[Saved data entries]
* * *

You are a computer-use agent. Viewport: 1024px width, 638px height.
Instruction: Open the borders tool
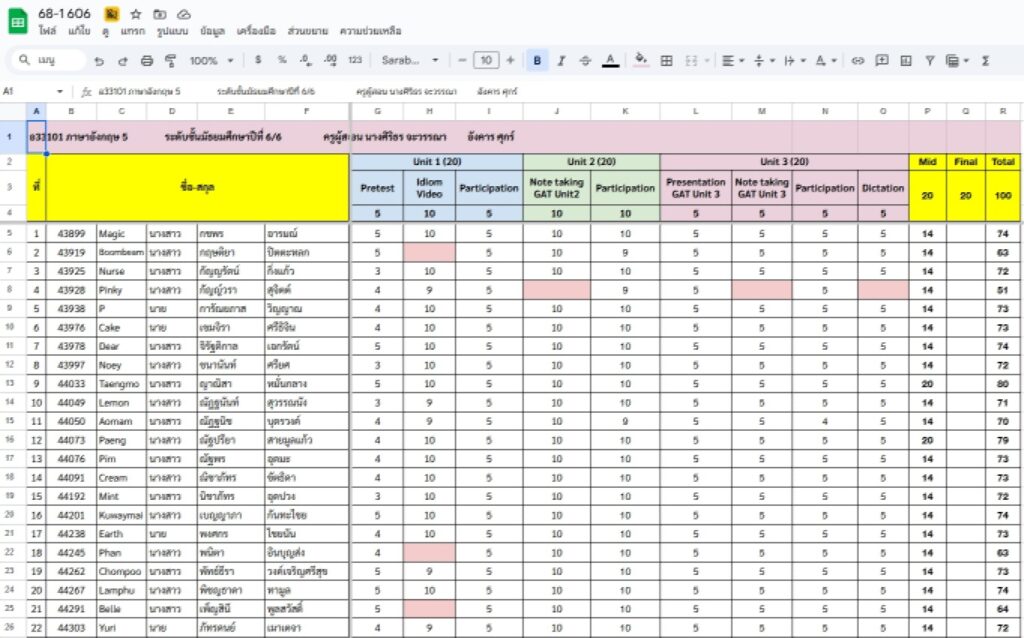(x=666, y=61)
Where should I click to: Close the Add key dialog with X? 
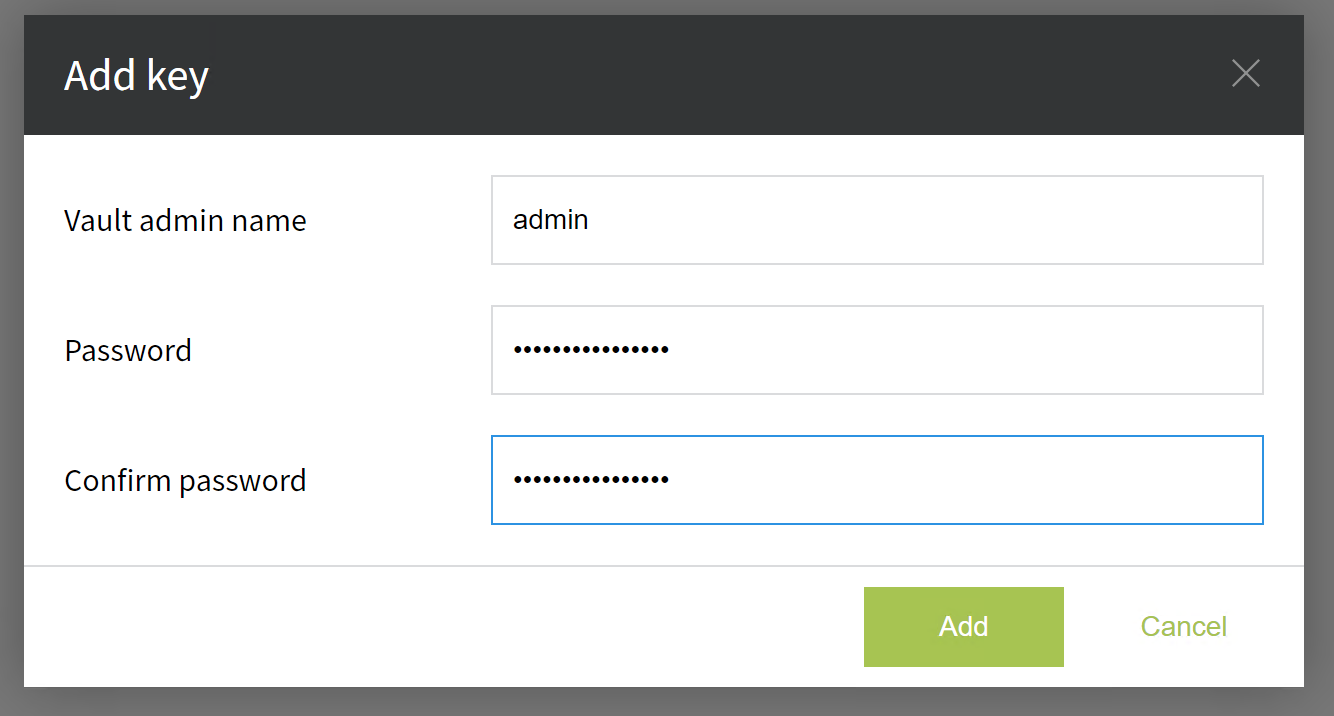1245,73
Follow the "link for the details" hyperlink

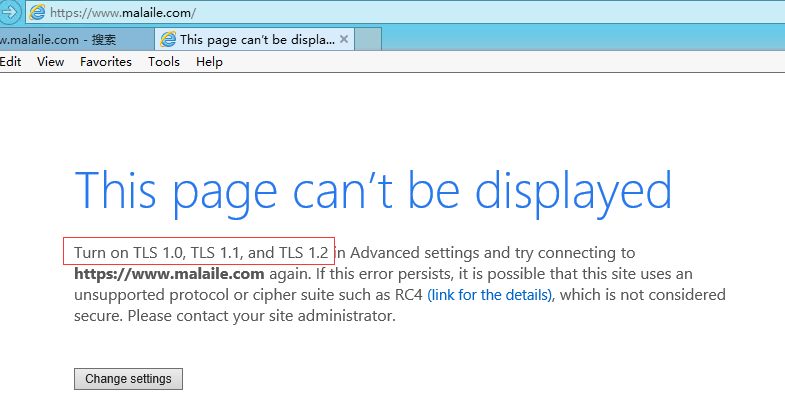click(x=489, y=295)
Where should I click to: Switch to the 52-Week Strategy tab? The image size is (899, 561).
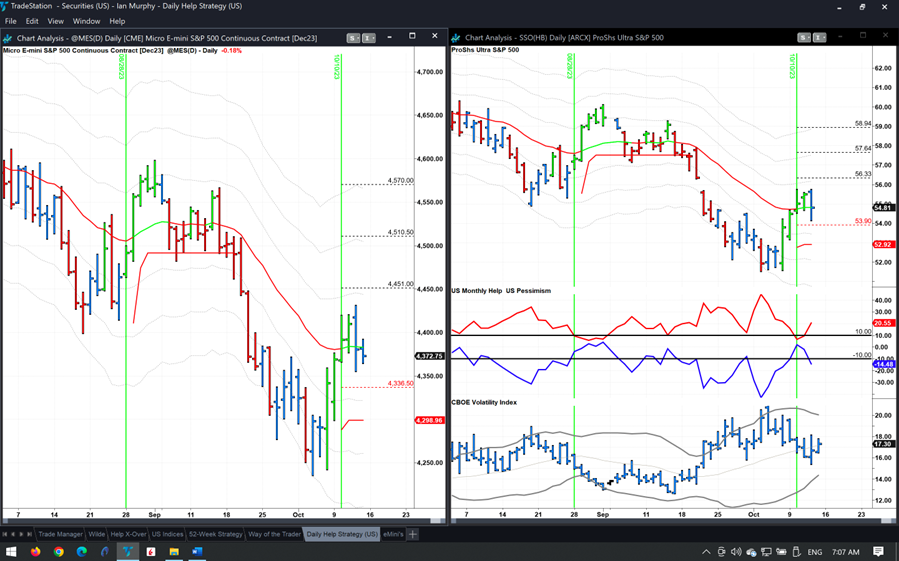pyautogui.click(x=216, y=534)
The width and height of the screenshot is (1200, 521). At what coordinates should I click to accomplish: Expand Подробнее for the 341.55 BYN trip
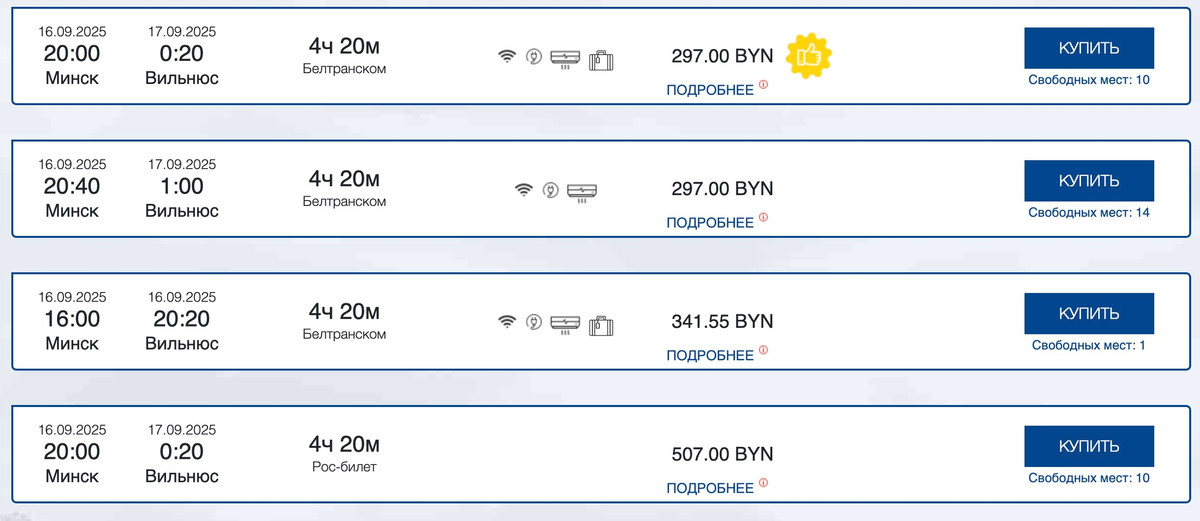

* * *

Return the records above verbatim, leaving out images.

You are a computer-use agent. Viewport: 1024px width, 638px height.
Instruction: Open the borders tool
(x=666, y=61)
Where should I click to: Close the Add key dialog with X? 
1245,73
Follow the "link for the details" hyperlink

click(x=489, y=295)
Where should I click to: Switch to the 52-Week Strategy tab? The image size is (899, 561).
pyautogui.click(x=216, y=534)
The width and height of the screenshot is (1200, 521). At what coordinates should I click to accomplish: Expand Подробнее for the 341.55 BYN trip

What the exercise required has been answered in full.